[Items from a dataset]
#####
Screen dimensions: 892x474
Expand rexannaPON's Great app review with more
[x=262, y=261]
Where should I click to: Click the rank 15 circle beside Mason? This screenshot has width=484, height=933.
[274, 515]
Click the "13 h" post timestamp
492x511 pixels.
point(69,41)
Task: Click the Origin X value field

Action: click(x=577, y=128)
#####
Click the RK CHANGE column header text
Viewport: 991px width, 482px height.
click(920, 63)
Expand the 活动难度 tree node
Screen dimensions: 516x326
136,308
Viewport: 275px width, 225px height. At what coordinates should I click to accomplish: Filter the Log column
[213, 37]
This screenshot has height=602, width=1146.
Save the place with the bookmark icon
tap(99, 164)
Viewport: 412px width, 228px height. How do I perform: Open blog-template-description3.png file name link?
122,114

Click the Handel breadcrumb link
#####
§ The task
Your answer must consist solely of the lines above between the line holding "Save the place with the bookmark icon" and the line holding "Click the Handel breadcrumb link", inclusive, copied exactly.

§ Answer to this task
Save the place with the bookmark icon
tap(99, 164)
Viewport: 412px width, 228px height. How do I perform: Open blog-template-description3.png file name link?
122,114

Click the Handel breadcrumb link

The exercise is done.